How do we ever begin to apologize for 400+ years of the oppression, and often sadistic treatment of the Black and Brown communities, when this treatment continues into present day?  How do we move forward in a way to create meaningful changes that will end the systemic injustices, which have occurred since the 1600s?  There just don’t seem to be an adequate amount of words to begin to describe the feelings of remorse and sadness that I (and many others in the white community) feel as we reflect both upon our history, and current day disparities between class and race.  This does not mean that apologies are not owed, nor that reparations shouldn’t be paid.  Rather, we cannot let this “white guilt” prevent us from taking necessary action to begin to right the wrongs that have been done.

The path towards change is slow, grind up a steep hill, but I believe Lady Liberty has finally grown tired of the bullshit and this nation must, once and for all, atone for its sins.  There is a bright light is shining into back alleys of implicit bias, but if we don’t move quickly the sun will set, and this time we have been given for reflection and soul-searching will pass.  The pandemic will end, and what lessons will we have learned?  Dr.
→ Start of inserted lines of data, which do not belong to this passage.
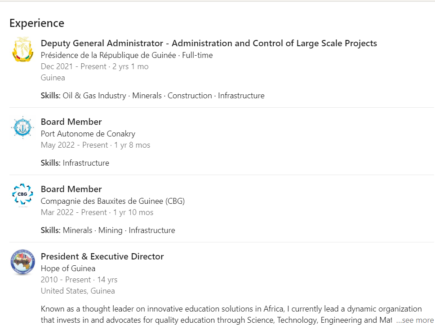Click the President & Executive Director title
This screenshot has width=435, height=325.
(x=102, y=257)
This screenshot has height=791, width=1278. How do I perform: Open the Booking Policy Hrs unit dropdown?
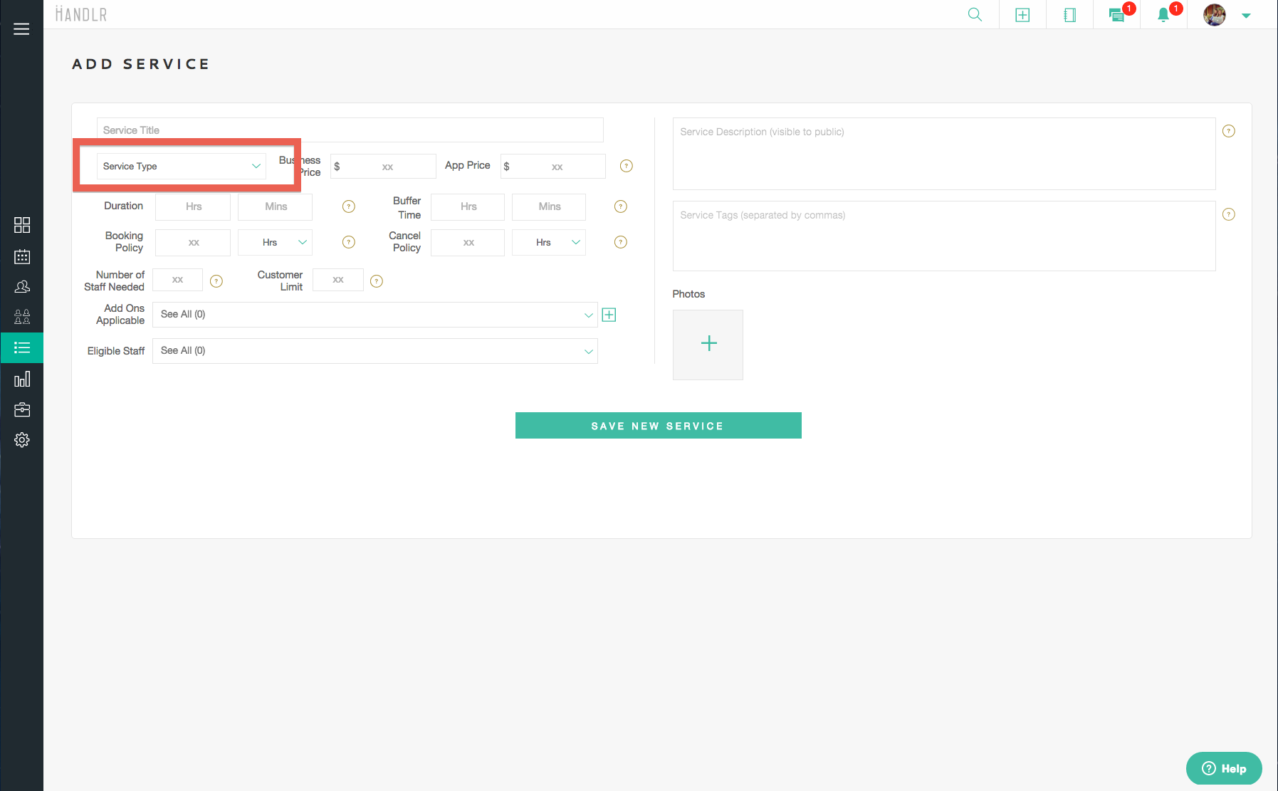coord(276,243)
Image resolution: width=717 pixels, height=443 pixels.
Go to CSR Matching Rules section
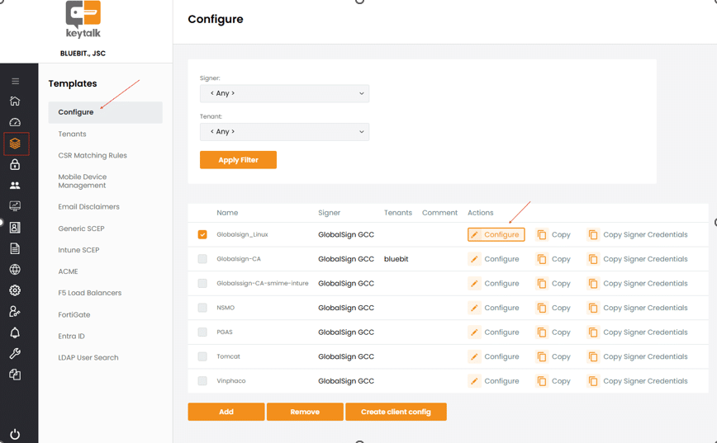point(93,155)
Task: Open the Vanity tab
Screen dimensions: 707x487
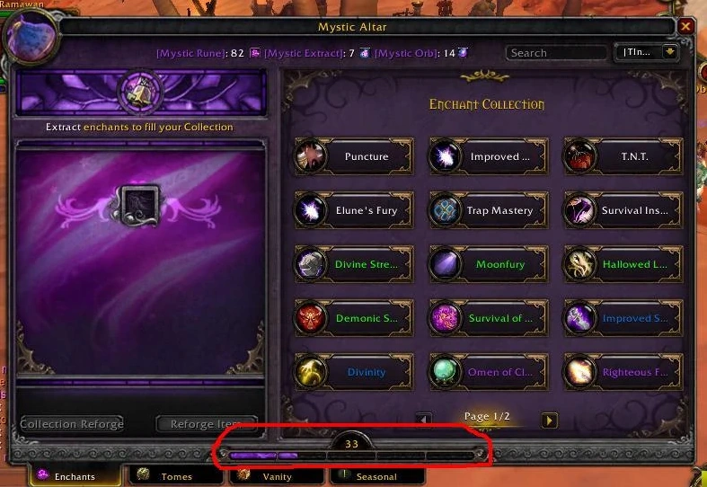Action: [x=277, y=476]
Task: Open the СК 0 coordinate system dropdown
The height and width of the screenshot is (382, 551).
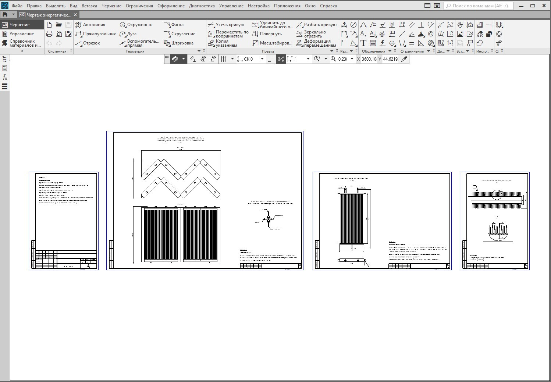Action: pos(262,59)
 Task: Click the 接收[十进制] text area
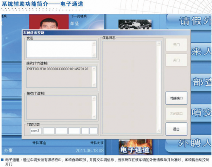(x=59, y=107)
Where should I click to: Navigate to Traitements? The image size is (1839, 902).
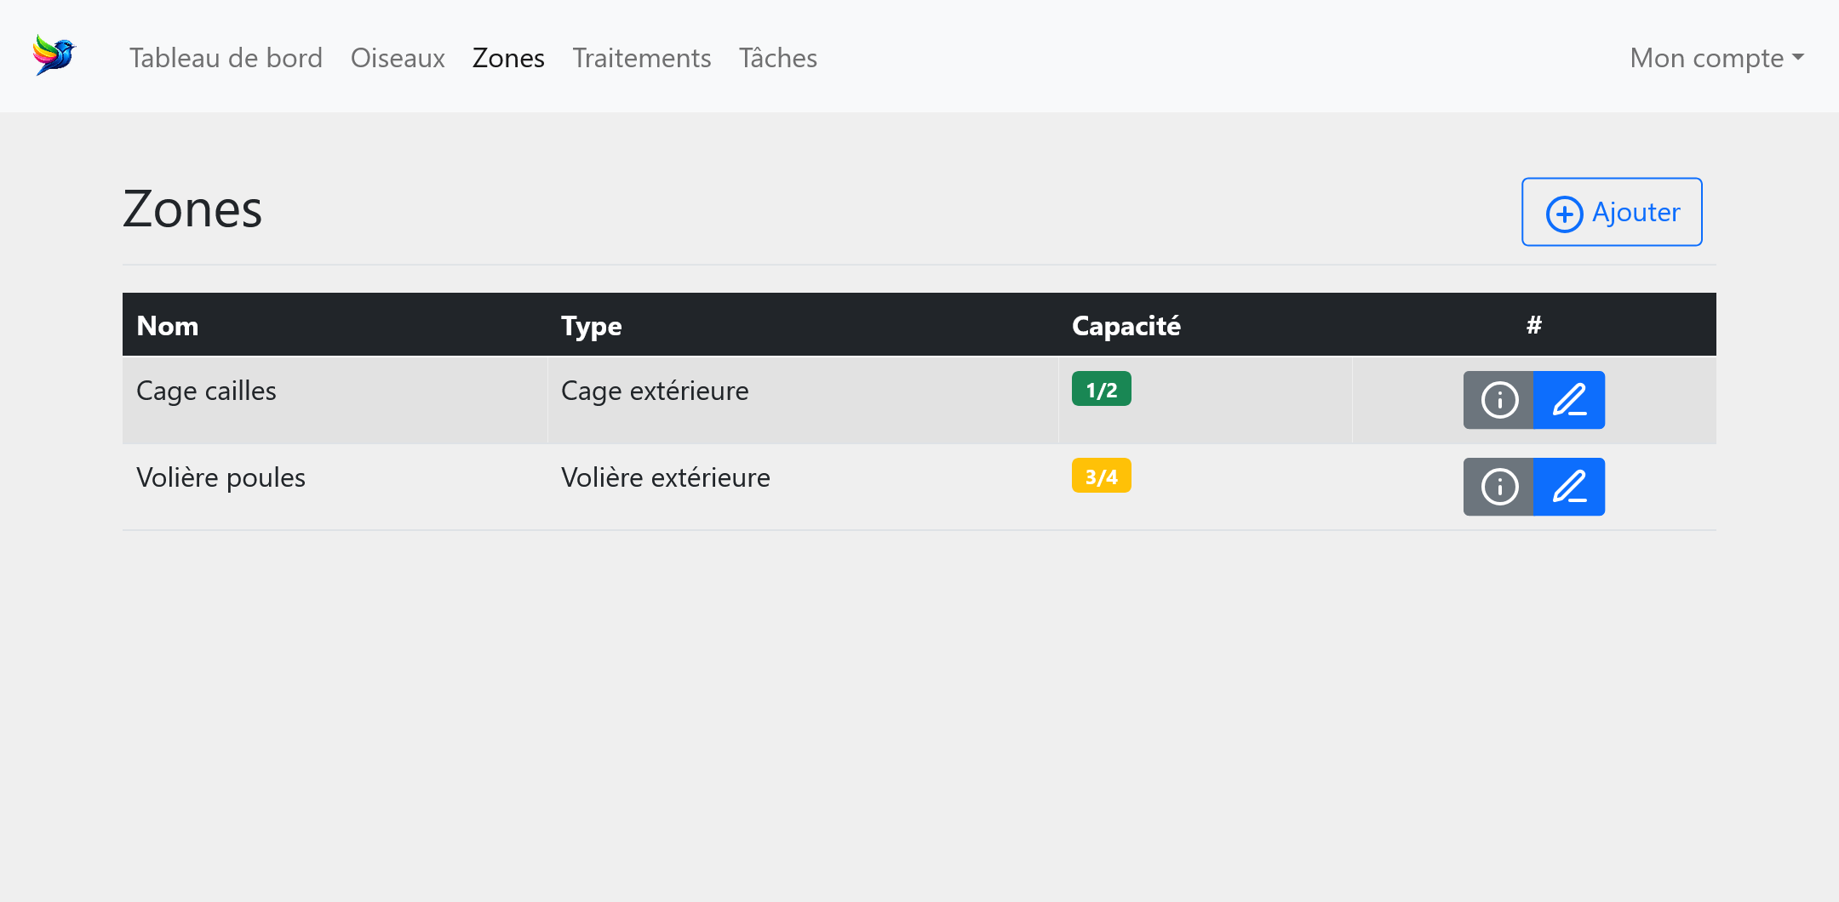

West was right…we must learn what our Black brothers and sisters are here to teach us.  Not only learn about their struggles, we must learn how to move forward from a place of love.  In a time of atonement, we must make amends for the hatred, the vitriol, the anger that was never ours to hold onto anyway.  The hatred for “other” belongs to the billionaire class, it belongs to our ancestors, and it can no longer be our burden to carry.  It is their way of sowing the seeds of fear between us, to keep their wealth, and maintain the status quo.

For generations, we have allowed greed to have its way with our social hierarchy, as we put money ahead of love, valued capitalism over humanity, and protected commercial elites by use of force to make the rich richer.  All while we watch the poor die in the streets with knees on their necks, whispering “I can’t breathe”.  Yet, Brother West, Martin Luther King, Jr., Diane Nash, Malcolm X, Ella Baker, James Bevel, Annie Lee Cooper, John Lewis, Coretta Scott King, Rosa Parks, Whitney Young, and so many more, did not seek vengeance.  They sought righteousness.  “Misplaced hate makes disgrace to races…It takes skill to be real, time to heal each other” (2Pac).  We are a critical juncture in our nation’s history, but if we don’t remain vigilant, if we move too quickly to the next distraction….what will come of this movement?  The love we feel for our fellow humans must not die in vain.  Seeking a skillful path carved from a place of love seemed like the only logical way forward to defeat the hate enshrined by greed.  You want to pay reparations?  Start with relieving the enormous cost of health care, and then close the income/wealth gap.  If we get rid of the Corporate Welfare system, we can afford to do both at the same time.